Basic TensorFlow with GPU



In [1]:

    
!nvidia-smi









    



/bin/sh: 1: nvidia-smi: not found



In [ ]:

    
import tensorflow as tf

sess = tf.Session(config=tf.ConfigProto(log_device_placement=True))

logdir = '/root/pipeline/logs/tensorflow'

import numpy as np
import matplotlib.pyplot as plt
import datetime

from tensorflow.python.framework import ops
from tensorflow.python.platform import gfile

from IPython.display import clear_output, Image, display, HTML

Multiply 2 matrices



In [ ]:

    
matrix1 = tf.placeholder("float",name="matrix1")
matrix2 = tf.placeholder("float",name="matrix2")
product = tf.matmul(matrix1, matrix2)



In [ ]:

    
sess = tf.Session(config=tf.ConfigProto(log_device_placement=True))
result  = sess.run(product,feed_dict={matrix1: [[3., 3.]], matrix2: [[6.],[6.]]})
print result
sess.close()

Sessions must be closed to release resources.

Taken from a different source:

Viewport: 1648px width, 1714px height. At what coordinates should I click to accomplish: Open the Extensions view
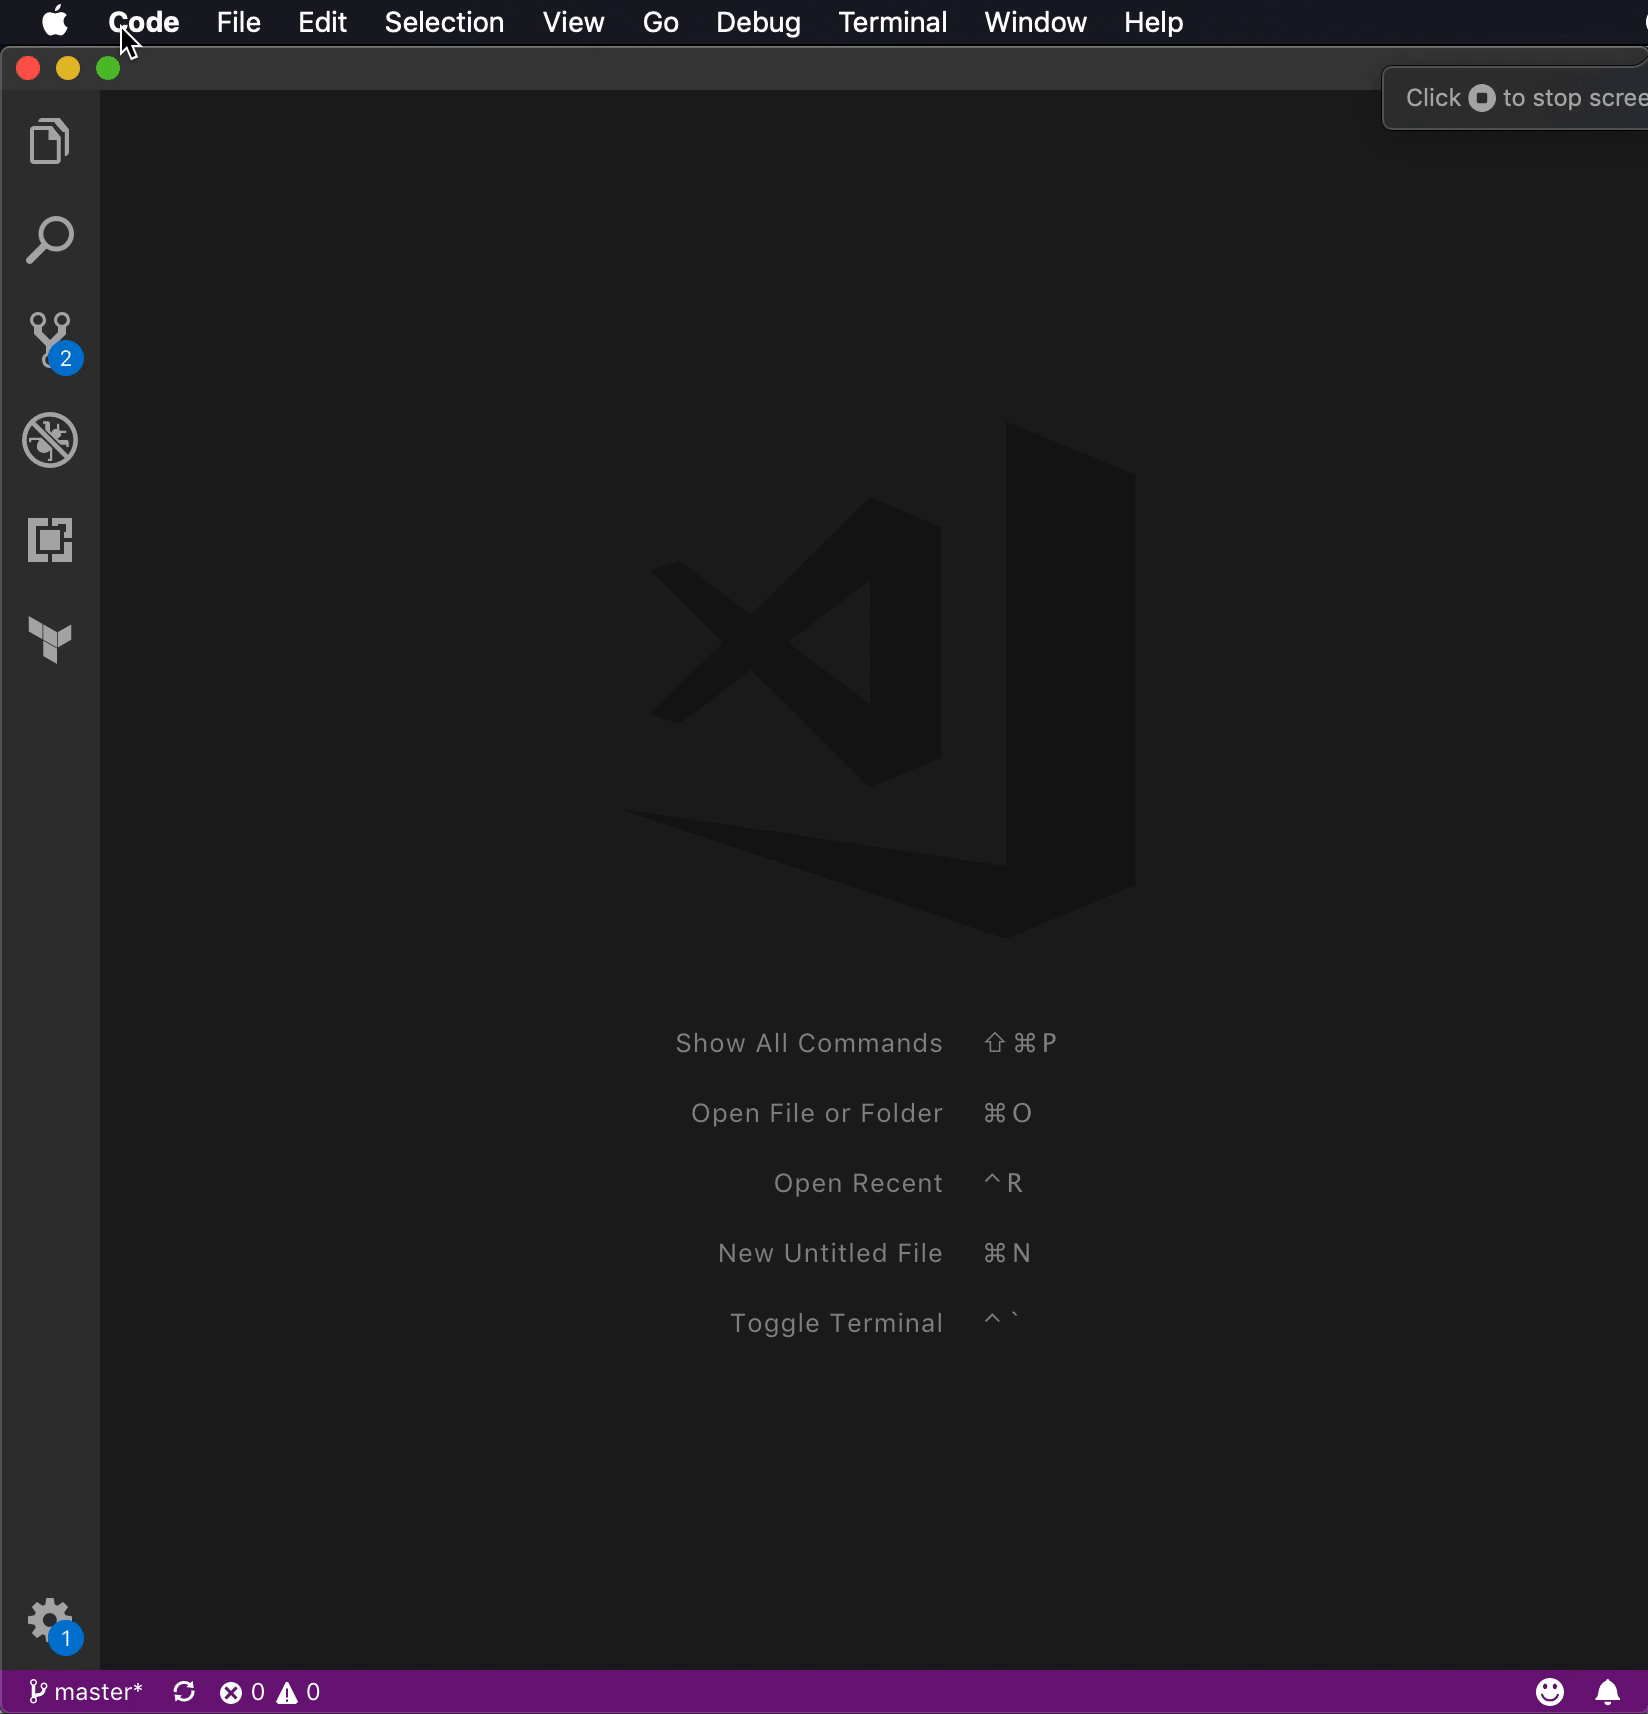click(50, 540)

We may use the 'with' syntax to close sessions automatically when completed.



In [ ]:

    
with tf.Session(config=tf.ConfigProto(log_device_placement=True)) as sess:
    with tf.device("/gpu:0"):
      result = sess.run(product,feed_dict={matrix1: [[3., 3.]], matrix2: [[6.],[6.]]})
      print result

Here we have included a device reference, which will determine which GPU to use for operations. Indexing of devices starts at 0.

We may define variables that maintain their properties across executions of the graph. For instance, a variable is used to track runs of the session.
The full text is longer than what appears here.